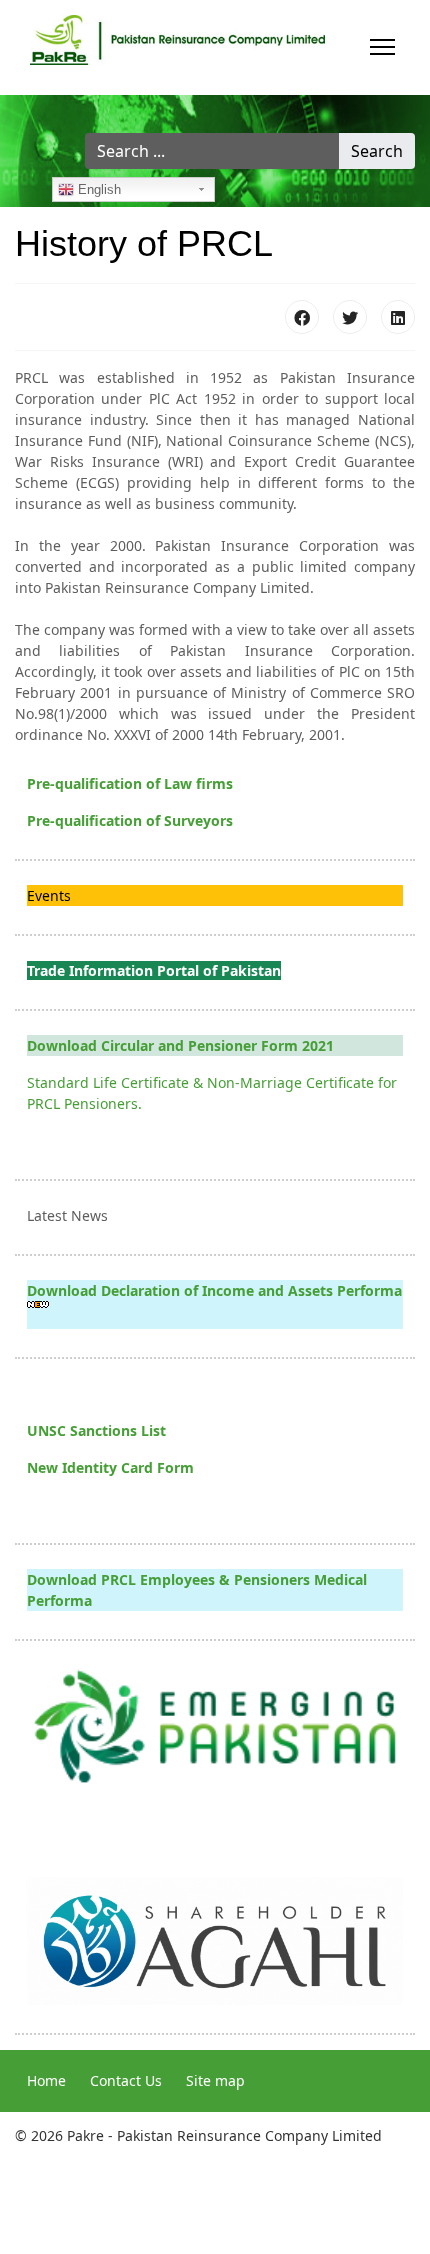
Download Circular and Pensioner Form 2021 (180, 1045)
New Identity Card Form (110, 1467)
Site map (215, 2080)
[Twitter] (350, 317)
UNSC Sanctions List (96, 1430)
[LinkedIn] (398, 317)
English (97, 189)
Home (46, 2080)
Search (377, 151)
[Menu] (382, 47)
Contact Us (126, 2080)
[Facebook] (302, 317)
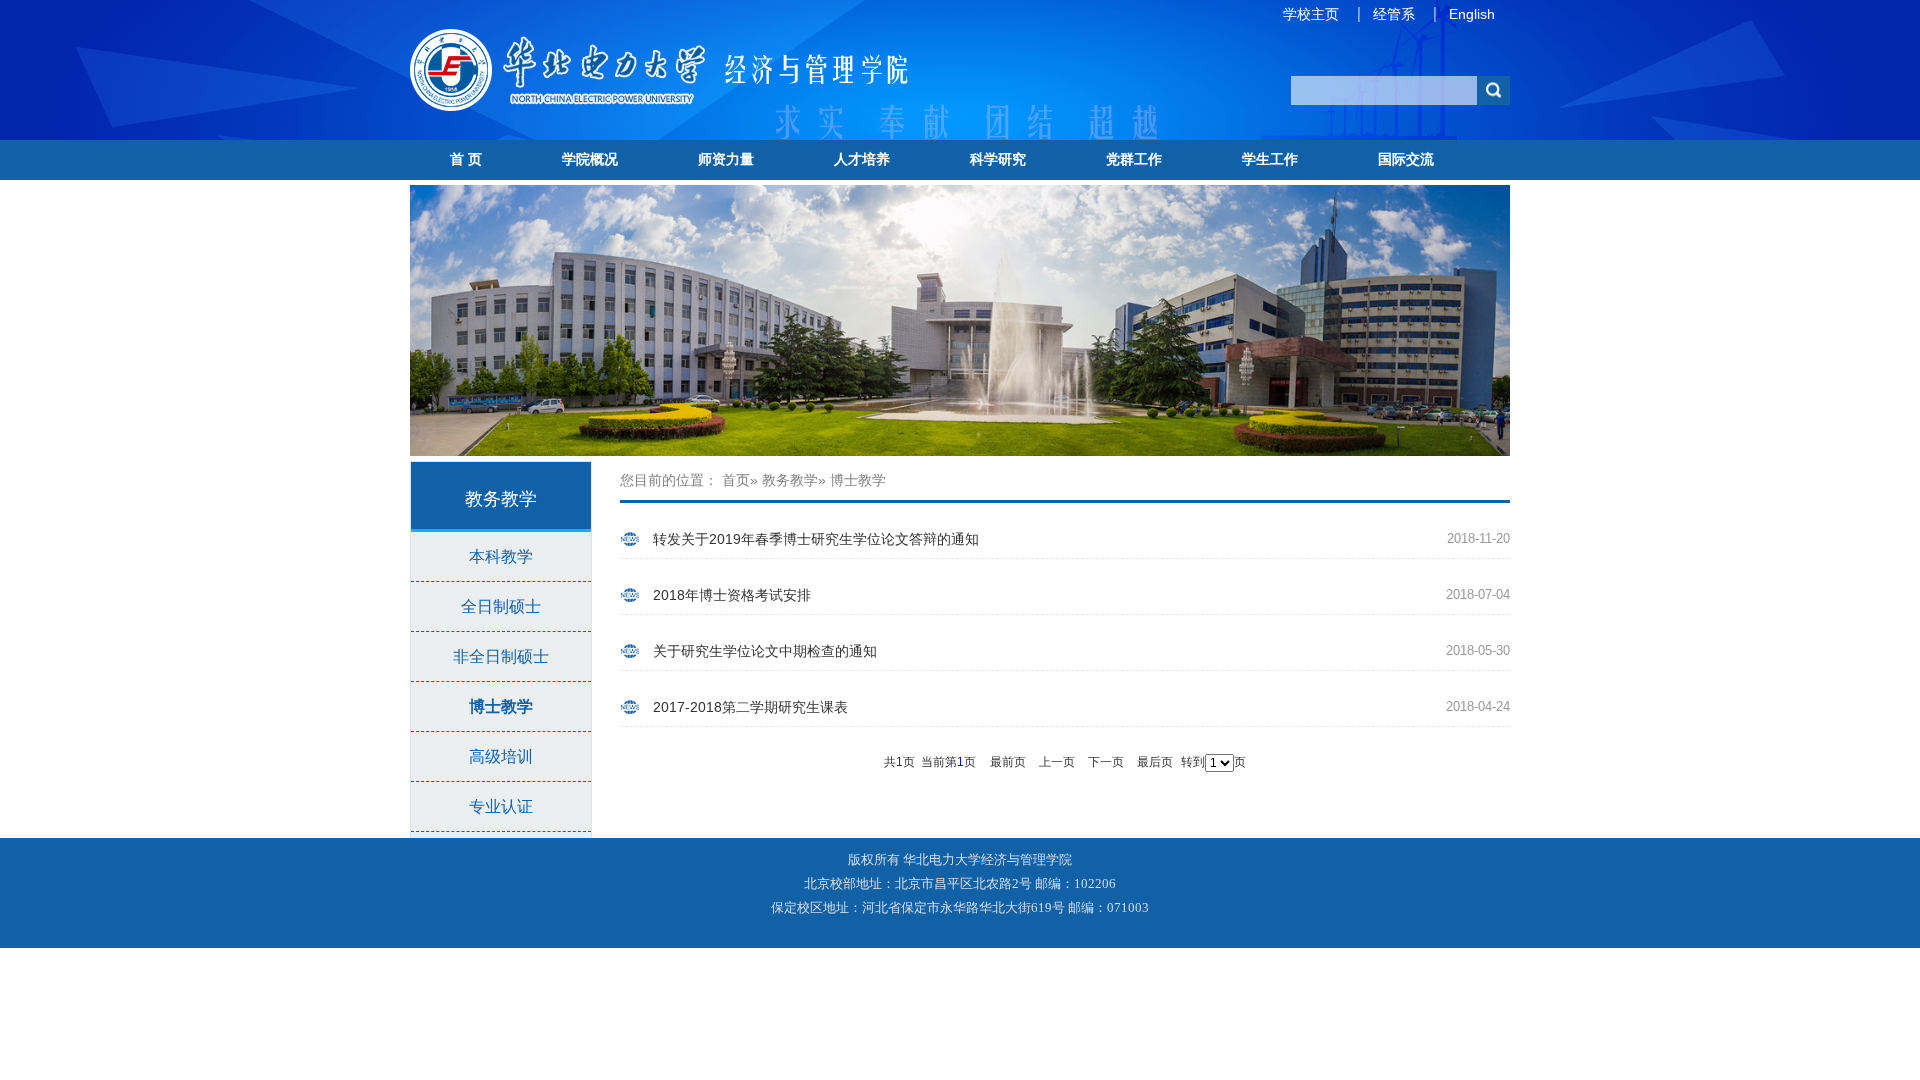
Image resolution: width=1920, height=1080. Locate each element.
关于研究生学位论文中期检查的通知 (765, 651)
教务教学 (790, 480)
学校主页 (1311, 14)
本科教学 (501, 556)
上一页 (1057, 762)
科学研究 (998, 159)
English (1472, 14)
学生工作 (1270, 159)
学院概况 (590, 159)
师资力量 (726, 159)
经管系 (1394, 14)
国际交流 (1406, 159)
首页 (736, 480)
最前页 (1008, 762)
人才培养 (862, 159)
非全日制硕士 (501, 656)
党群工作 (1134, 159)
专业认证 (501, 806)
----------
> **Your task**: In your output, repeat the listing above exactly and include none of the pictures.

> **Task result**:
Download Circular and Pensioner Form 2021 (180, 1045)
New Identity Card Form (110, 1467)
Site map (215, 2080)
[Twitter] (350, 317)
UNSC Sanctions List (96, 1430)
[LinkedIn] (398, 317)
English (97, 189)
Home (46, 2080)
Search (377, 151)
[Menu] (382, 47)
Contact Us (126, 2080)
[Facebook] (302, 317)
Image resolution: width=1920, height=1080. Locate each element.
关于研究生学位论文中期检查的通知 (765, 651)
教务教学 (790, 480)
学校主页 (1311, 14)
本科教学 (501, 556)
上一页 (1057, 762)
科学研究 (998, 159)
English (1472, 14)
学生工作 (1270, 159)
学院概况 (590, 159)
师资力量 (726, 159)
经管系 (1394, 14)
国际交流 (1406, 159)
首页 (736, 480)
最前页 (1008, 762)
人才培养 (862, 159)
非全日制硕士 (501, 656)
党群工作 (1134, 159)
专业认证 (501, 806)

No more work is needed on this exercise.